Als Außenstehender kennt man die Beweggründe der handelnden Personen nicht. Man weiß nicht, ob es Führungsfiguren gibt, die nicht im eigenen Auftrag handeln. Man stellt sich aber die Frage, warum 2013 gerade Bernd Lucke der neue Star der AfD wurde und warum sich jemand, der jahrzehntelang dem „EU-fixierten“ Establishment der Bundesrepublik angehörte, ausgerechnet der AfD in führender Funktion andiente, um heute am intensivsten auf die Spaltung der AfD hinzuarbeiten. Die Rede ist von Hans-Olaf Henkel.
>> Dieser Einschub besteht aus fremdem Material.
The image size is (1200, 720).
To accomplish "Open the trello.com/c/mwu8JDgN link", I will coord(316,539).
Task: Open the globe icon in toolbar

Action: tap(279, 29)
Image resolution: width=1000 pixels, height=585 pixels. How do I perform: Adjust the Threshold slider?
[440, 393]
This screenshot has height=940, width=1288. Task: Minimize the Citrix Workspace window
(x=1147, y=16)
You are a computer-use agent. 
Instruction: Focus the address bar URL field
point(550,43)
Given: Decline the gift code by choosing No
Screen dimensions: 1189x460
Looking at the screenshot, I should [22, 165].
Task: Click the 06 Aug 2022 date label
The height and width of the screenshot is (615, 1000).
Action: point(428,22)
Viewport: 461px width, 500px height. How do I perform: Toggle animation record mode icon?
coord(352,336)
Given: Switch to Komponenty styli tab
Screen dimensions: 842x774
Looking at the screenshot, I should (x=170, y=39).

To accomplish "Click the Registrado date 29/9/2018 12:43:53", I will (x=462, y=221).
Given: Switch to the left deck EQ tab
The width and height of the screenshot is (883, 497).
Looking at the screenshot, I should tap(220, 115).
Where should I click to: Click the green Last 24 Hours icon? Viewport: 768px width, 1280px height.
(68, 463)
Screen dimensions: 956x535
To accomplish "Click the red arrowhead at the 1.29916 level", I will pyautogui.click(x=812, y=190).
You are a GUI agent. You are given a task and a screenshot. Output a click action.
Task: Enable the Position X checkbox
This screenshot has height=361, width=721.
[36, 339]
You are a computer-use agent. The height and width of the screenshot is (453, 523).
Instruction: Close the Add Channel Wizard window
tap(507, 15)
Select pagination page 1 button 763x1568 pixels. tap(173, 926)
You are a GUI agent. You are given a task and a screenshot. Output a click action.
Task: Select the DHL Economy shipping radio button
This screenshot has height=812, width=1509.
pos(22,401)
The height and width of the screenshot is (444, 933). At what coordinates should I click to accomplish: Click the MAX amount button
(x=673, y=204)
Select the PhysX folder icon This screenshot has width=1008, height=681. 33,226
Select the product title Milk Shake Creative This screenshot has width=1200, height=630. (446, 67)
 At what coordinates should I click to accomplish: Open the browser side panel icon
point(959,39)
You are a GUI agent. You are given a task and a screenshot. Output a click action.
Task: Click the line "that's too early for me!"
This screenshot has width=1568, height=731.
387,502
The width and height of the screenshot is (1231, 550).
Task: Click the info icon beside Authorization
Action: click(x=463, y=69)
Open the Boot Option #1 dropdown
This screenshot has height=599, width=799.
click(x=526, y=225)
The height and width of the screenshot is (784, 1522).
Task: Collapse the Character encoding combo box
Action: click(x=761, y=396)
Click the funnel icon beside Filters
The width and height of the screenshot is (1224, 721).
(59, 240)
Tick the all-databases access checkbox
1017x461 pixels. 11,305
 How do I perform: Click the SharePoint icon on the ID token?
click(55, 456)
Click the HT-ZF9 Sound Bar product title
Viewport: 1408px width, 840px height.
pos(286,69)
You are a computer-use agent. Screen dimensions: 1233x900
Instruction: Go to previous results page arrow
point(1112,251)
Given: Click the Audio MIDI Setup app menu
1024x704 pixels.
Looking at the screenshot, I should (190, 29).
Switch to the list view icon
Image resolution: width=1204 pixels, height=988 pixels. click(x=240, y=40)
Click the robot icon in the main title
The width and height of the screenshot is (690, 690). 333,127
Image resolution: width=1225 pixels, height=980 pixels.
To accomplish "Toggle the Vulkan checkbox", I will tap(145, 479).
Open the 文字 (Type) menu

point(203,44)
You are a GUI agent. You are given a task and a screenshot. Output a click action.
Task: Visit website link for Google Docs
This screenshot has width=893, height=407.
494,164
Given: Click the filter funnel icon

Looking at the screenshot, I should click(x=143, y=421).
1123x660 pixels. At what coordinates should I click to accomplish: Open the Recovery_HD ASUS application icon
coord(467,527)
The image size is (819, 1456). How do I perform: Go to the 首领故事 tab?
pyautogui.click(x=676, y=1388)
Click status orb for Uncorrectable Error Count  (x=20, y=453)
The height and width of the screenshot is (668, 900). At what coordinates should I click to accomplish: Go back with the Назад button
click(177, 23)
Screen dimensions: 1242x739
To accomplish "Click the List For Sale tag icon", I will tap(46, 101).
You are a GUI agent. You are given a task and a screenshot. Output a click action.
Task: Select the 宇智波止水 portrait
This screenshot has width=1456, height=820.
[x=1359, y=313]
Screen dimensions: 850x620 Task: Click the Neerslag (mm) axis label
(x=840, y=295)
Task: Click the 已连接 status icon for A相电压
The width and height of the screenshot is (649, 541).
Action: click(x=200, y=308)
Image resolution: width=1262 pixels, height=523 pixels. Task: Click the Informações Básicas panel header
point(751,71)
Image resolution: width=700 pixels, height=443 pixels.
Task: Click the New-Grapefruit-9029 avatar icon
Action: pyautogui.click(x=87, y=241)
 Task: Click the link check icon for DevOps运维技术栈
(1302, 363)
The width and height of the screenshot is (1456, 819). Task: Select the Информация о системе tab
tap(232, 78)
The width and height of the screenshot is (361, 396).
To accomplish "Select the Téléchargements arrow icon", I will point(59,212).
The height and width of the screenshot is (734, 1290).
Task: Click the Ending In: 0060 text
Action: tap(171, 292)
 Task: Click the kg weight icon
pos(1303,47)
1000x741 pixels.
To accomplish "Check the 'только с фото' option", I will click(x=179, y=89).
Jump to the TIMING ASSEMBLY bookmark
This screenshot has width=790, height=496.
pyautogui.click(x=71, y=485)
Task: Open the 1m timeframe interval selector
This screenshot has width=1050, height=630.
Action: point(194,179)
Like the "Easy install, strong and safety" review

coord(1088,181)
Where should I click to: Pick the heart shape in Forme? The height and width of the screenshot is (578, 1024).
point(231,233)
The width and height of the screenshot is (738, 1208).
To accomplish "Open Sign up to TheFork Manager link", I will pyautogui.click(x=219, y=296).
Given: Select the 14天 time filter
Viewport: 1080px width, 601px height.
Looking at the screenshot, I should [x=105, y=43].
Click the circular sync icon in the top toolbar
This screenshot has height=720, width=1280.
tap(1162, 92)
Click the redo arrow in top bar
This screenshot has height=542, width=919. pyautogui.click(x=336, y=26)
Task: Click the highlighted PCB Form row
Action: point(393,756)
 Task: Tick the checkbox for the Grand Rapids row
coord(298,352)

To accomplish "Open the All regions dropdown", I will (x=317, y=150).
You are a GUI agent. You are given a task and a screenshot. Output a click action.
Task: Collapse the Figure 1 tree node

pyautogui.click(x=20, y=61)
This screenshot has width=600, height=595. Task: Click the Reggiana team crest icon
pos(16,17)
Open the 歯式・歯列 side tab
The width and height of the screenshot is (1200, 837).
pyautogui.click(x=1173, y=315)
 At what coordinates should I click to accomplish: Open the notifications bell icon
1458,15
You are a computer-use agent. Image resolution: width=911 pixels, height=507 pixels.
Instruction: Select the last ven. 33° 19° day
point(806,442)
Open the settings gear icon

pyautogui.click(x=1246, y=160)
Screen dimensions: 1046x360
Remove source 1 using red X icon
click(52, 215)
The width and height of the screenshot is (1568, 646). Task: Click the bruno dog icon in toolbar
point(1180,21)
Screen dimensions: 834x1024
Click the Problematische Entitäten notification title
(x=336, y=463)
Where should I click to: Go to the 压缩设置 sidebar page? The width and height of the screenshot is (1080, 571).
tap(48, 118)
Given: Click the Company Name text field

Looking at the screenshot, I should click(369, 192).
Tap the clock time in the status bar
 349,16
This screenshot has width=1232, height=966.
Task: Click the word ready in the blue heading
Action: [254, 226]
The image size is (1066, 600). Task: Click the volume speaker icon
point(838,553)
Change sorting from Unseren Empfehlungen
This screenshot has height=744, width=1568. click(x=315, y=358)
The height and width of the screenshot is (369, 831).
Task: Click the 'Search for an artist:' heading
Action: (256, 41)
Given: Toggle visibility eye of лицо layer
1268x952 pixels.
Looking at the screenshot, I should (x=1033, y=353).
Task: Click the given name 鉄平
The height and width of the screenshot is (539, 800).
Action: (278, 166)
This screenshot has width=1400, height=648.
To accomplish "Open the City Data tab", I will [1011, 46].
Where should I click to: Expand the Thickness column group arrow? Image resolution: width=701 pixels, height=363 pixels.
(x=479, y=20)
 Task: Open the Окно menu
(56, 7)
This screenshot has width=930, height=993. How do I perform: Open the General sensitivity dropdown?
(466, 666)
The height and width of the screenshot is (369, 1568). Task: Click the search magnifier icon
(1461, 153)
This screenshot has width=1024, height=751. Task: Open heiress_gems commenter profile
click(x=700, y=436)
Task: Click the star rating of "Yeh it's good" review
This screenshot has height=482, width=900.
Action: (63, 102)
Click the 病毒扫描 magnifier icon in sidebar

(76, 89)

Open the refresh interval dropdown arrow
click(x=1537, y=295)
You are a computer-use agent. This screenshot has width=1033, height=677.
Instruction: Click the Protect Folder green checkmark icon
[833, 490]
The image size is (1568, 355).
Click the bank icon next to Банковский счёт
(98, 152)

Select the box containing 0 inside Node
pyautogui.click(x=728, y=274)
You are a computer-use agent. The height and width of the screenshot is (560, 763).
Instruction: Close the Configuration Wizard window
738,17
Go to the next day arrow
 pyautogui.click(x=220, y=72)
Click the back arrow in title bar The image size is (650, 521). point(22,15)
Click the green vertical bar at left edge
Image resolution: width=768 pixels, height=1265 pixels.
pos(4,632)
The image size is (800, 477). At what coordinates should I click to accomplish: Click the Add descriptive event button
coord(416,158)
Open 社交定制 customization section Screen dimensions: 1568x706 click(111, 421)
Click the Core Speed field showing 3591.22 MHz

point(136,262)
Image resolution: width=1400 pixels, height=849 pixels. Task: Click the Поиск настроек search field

Erinnern wir uns an den perfekten Zeitpunkt der Gründung der AfD Anfang 2013. Damals war es Frau Merkel, die davon politisch am meisten profitierte. Und heute wäre es auch wieder sie, die den größten politischen Nutzen hätte, wenn sich die AfD durch eine Spaltung selbst erledigen würde. Auf die weitere Karriere von Bernd Lucke (innerhalb oder besser außerhalb der AfD) können wir jedenfalls noch alle gespannt sein. Verloren haben bei diesem Spiel vor allem diejenigen, die sich als Konservative und Wirtschaftsliberale für einen Kurswechsel in der linken Merkel-CDU eingesetzt hatten. Sie wurden 2013 mit der AfD-Gründung ausgebremst, wenn sie in der CDU blieben oder hinters Licht geführt, wenn sie damals zur AfD übertraten.